▶ TEXT UNDER STUDY:
June is Men’s Health Month, a reminder for men to do the things that they generally don’t do as well as women: getting screened for conditions that, detected early, are easily treated; seeking education about health issues, and supporting each other’s well-being.
If being happier with good health isn’t enough, then men should consider the extraordinarily high medical cost of poor health – especially during the retirement years, says insurance industry expert Chris Orestis.
Just one health incident can wipe out an individual’s savings, leaving little money for living expenses. That can mean a major loss of independence, from having to move in with a son or daughter or worse. Baby Boomers, who are retiring in droves, have about 8 percent less wealth than those 10 to 15 years older than them, partly because of the recent recession.
In addition to taking care of their health, retired and soon-to-be-retired men can avoid flirting with poverty by exercising some financial options.
• Hold off on collecting Social Security until age 70. The life expectancy for men today is 76, an increase from past years, and it’s expected to continue to climb. If you’re worried about outliving your money, hold off on collecting Social Security benefits early (age 62), which results in up to 30 percent less benefits. People born from 1943 to 1959 are eligible for full benefits at 66, and those born in 1960 or later are eligible at 67. However, if you wait until age 70, you can receive up to 8 percent more in benefits.
• Turn your life insurance into a long-term care fund. Instead of abandoning a life insurance policy because you can no longer afford the premiums, policy owners can convert a portion of the death benefit value into a long term care benefit plan. The money is deposited into a fund earmarked for paying for private duty in-homecare, assisted living, skilled nursing, memory care and hospice care. By converting a life insurance policy, a senior does not have to resort to Medicaid and the many restrictions that come with it, but will still be Medicaid-eligible when the benefit is spent down.
• Consider investing part of your portfolio in fixed-rate indexed annuities: Having all of your retirement savings in stocks exposes retirees and pre-retirees to too much risk. As you get closer to retirement age, it’s important to find alternatives that provide for growth while protecting savings. Fixed-rate indexed annuities – money loaned to an insurance company that guarantees payments over a specified length of time — allows you to forecast the income you’ll generate. Fixed-rate indexed annuities have a ceiling on interest rates, but they also have a floor. Your principal is safe and you can ride an up market without the risk.

▶ DATA SECTION:
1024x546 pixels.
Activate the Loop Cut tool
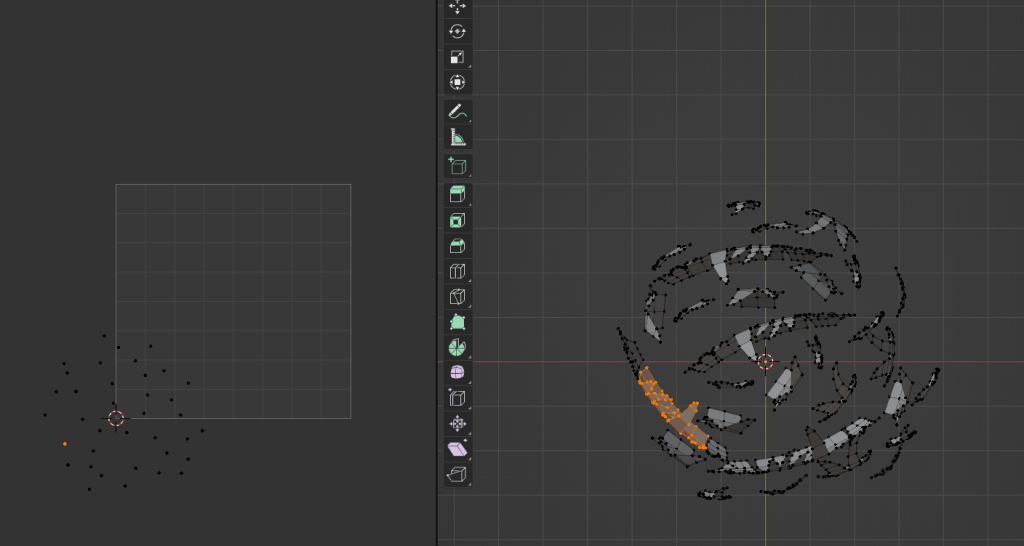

▶ APPLY WHAT YOU READ:
1: In the men's health text, at what age are people born in 1960 or later eligible for full Social Security benefits?
2: Write out the part of the men's health text starting at "In addition to" and ending at "more in benefits.".

▶ RESULTS:
1: They are eligible at age 67.

2:
In addition to taking care of their health, retired and soon-to-be-retired men can avoid flirting with poverty by exercising some financial options.
• Hold off on collecting Social Security until age 70. The life expectancy for men today is 76, an increase from past years, and it’s expected to continue to climb. If you’re worried about outliving your money, hold off on collecting Social Security benefits early (age 62), which results in up to 30 percent less benefits. People born from 1943 to 1959 are eligible for full benefits at 66, and those born in 1960 or later are eligible at 67. However, if you wait until age 70, you can receive up to 8 percent more in benefits.